Leave out the lines before the one with "The image size is (392, 559)."; output that line and all remaining lines of the records exactly.

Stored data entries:
------------------------------------------------------------------------

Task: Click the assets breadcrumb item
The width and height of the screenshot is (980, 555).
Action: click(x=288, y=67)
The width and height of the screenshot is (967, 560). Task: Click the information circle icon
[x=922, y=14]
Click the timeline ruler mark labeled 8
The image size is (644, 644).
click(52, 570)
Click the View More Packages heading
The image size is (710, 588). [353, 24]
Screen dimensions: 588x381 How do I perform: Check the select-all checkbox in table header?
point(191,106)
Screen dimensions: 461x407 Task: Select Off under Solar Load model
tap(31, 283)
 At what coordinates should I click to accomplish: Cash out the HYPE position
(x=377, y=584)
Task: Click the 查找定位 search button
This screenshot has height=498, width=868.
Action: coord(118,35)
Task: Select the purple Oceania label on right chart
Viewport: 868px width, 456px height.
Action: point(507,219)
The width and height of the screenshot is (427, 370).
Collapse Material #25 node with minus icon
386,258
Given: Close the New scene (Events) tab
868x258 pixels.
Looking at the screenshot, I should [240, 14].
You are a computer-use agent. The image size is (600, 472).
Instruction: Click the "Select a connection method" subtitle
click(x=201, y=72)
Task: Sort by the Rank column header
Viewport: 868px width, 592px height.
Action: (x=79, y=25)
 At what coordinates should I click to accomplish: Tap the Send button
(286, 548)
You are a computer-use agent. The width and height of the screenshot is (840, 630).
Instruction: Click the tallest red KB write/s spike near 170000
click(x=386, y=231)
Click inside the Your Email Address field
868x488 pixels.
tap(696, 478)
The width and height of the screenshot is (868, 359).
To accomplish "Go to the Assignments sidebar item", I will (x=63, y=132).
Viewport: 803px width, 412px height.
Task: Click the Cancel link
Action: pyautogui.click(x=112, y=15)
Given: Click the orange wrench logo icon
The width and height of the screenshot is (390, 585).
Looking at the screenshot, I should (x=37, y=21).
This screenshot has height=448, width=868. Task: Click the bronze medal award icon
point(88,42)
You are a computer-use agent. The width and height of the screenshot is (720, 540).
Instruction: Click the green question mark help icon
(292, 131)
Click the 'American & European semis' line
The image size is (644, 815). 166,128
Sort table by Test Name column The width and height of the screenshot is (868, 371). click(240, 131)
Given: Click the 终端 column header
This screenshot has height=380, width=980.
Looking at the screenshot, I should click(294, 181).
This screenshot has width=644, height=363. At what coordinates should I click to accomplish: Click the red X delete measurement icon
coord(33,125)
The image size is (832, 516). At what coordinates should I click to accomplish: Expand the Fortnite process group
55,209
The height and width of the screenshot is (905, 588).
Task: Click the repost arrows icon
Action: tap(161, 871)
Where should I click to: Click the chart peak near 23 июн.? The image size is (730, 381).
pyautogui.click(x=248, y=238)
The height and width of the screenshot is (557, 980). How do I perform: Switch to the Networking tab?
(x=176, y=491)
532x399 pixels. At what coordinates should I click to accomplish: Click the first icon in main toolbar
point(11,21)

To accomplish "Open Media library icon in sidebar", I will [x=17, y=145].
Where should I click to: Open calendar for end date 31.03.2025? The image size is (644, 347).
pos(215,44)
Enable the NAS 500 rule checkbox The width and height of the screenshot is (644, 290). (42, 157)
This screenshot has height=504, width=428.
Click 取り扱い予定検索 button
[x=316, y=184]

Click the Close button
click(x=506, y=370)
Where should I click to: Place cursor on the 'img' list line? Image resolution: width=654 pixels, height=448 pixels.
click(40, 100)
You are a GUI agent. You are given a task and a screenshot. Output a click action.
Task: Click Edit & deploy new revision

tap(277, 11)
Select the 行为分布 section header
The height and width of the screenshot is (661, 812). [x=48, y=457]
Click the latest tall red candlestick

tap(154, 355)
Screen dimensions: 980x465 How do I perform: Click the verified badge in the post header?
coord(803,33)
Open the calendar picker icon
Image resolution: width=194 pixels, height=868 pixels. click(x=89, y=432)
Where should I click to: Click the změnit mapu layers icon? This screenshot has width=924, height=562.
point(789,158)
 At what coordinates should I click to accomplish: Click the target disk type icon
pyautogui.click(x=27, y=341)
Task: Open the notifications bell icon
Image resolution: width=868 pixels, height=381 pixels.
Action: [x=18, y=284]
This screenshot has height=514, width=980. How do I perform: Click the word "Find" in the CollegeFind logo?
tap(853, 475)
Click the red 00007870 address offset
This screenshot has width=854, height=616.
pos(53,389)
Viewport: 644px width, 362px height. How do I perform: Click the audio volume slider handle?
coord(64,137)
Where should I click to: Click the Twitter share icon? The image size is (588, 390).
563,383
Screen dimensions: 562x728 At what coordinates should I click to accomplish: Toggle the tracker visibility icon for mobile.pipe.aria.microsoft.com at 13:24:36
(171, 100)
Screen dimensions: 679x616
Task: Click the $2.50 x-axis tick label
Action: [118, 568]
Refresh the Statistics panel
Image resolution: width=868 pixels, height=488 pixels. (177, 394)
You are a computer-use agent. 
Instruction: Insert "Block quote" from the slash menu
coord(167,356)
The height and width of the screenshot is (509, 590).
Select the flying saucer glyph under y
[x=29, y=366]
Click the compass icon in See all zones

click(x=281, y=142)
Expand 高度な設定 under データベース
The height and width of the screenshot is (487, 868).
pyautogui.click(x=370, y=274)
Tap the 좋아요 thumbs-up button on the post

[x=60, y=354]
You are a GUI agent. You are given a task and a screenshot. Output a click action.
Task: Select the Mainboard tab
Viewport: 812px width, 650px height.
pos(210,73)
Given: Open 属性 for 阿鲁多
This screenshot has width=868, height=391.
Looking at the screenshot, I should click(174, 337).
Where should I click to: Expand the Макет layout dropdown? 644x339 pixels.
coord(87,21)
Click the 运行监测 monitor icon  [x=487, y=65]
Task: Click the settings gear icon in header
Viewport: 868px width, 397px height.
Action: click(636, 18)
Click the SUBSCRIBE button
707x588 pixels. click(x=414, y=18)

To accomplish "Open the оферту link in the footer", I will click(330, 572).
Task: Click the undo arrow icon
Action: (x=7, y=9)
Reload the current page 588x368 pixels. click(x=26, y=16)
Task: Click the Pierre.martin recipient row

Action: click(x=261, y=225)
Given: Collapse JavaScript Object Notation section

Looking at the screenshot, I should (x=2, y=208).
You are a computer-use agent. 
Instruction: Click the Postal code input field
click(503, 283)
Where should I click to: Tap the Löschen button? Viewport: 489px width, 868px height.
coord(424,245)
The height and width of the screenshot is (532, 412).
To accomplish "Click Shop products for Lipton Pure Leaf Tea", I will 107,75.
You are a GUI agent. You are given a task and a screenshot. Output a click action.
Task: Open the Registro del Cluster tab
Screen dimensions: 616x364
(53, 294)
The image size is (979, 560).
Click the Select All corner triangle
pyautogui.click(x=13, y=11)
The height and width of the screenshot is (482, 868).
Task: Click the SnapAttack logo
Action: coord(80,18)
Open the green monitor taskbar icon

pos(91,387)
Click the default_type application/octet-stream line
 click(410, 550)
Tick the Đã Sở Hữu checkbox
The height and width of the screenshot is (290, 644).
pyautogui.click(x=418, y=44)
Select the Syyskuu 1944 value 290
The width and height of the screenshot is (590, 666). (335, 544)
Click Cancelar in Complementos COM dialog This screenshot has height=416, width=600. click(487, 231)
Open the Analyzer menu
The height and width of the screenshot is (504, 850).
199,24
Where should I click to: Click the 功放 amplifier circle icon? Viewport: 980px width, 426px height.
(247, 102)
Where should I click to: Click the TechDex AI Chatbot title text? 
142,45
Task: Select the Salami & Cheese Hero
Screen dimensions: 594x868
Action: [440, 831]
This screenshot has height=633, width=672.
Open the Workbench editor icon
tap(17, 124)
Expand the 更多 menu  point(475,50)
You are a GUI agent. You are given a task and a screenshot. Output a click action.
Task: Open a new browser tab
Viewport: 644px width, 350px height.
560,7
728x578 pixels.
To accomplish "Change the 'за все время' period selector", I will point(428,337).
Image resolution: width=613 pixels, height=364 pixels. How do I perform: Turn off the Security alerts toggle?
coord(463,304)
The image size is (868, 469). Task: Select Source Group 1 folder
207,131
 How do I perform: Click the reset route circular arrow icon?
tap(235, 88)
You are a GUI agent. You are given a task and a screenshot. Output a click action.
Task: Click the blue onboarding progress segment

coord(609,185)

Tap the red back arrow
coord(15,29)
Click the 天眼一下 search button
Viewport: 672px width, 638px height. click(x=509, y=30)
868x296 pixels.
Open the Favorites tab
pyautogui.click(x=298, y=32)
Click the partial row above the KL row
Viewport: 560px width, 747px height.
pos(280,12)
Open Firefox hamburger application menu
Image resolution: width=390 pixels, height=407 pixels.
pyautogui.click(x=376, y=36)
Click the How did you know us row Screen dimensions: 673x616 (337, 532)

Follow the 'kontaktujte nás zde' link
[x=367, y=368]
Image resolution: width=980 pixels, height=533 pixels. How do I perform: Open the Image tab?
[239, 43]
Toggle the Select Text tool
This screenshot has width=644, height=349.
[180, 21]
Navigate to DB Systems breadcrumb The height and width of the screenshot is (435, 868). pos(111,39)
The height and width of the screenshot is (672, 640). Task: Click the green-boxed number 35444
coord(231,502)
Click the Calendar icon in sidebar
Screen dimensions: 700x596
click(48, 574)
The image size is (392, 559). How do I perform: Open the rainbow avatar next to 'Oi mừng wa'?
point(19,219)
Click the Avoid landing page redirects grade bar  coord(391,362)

------------------------------------------------------------------------

◆ **Reply to the task**:
The image size is (392, 559). How do I perform: Open the rainbow avatar next to 'Oi mừng wa'?
point(19,219)
Click the Avoid landing page redirects grade bar  coord(391,362)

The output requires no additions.